COMPITO DA SVOLGERE:
Riscrivi la parte che si apre con la riga contenente "Given: Select the" e si chiude con quella contenente "Click the red". Sostituisci "Facebook" con "Instagram" e lascia invariato tutto il resto.

DATI DEL COMPITO:
========================

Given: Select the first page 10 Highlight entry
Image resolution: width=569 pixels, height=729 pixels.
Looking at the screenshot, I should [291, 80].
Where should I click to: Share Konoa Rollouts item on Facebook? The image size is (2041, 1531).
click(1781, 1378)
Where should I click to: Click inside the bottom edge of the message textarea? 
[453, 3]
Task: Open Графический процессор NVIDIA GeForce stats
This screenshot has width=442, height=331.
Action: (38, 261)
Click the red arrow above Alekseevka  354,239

========================

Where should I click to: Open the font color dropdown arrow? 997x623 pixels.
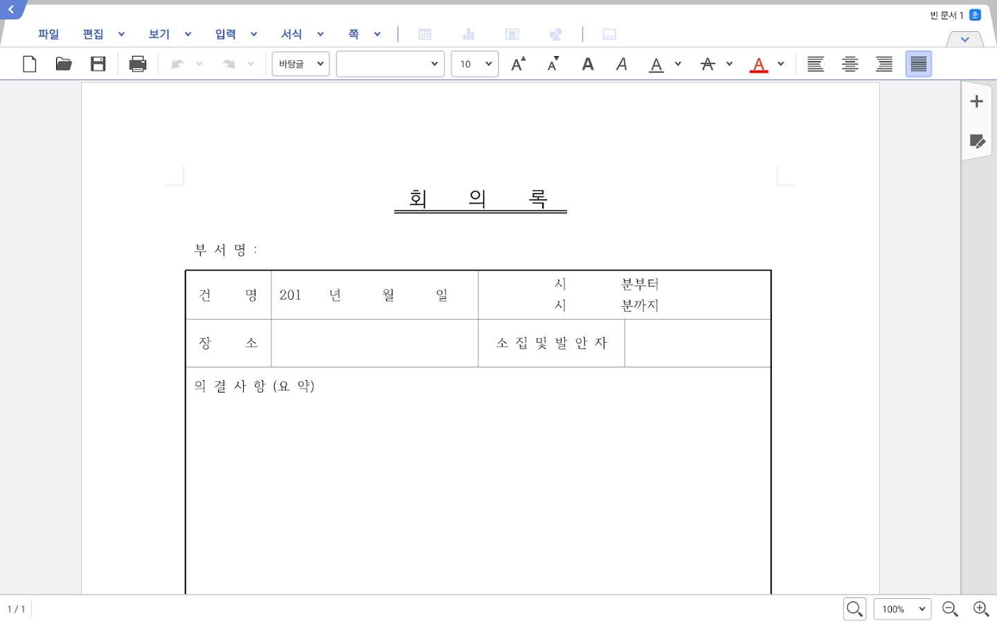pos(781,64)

========================

RISULTATO OTTENUTO:
Given: Select the first page 10 Highlight entry
Image resolution: width=569 pixels, height=729 pixels.
Looking at the screenshot, I should [291, 80].
Where should I click to: Share Konoa Rollouts item on Instagram? The image size is (2041, 1531).
click(1781, 1378)
Where should I click to: Click inside the bottom edge of the message textarea? 
[453, 3]
Task: Open Графический процессор NVIDIA GeForce stats
This screenshot has width=442, height=331.
Action: (38, 261)
Click the red arrow above Alekseevka  354,239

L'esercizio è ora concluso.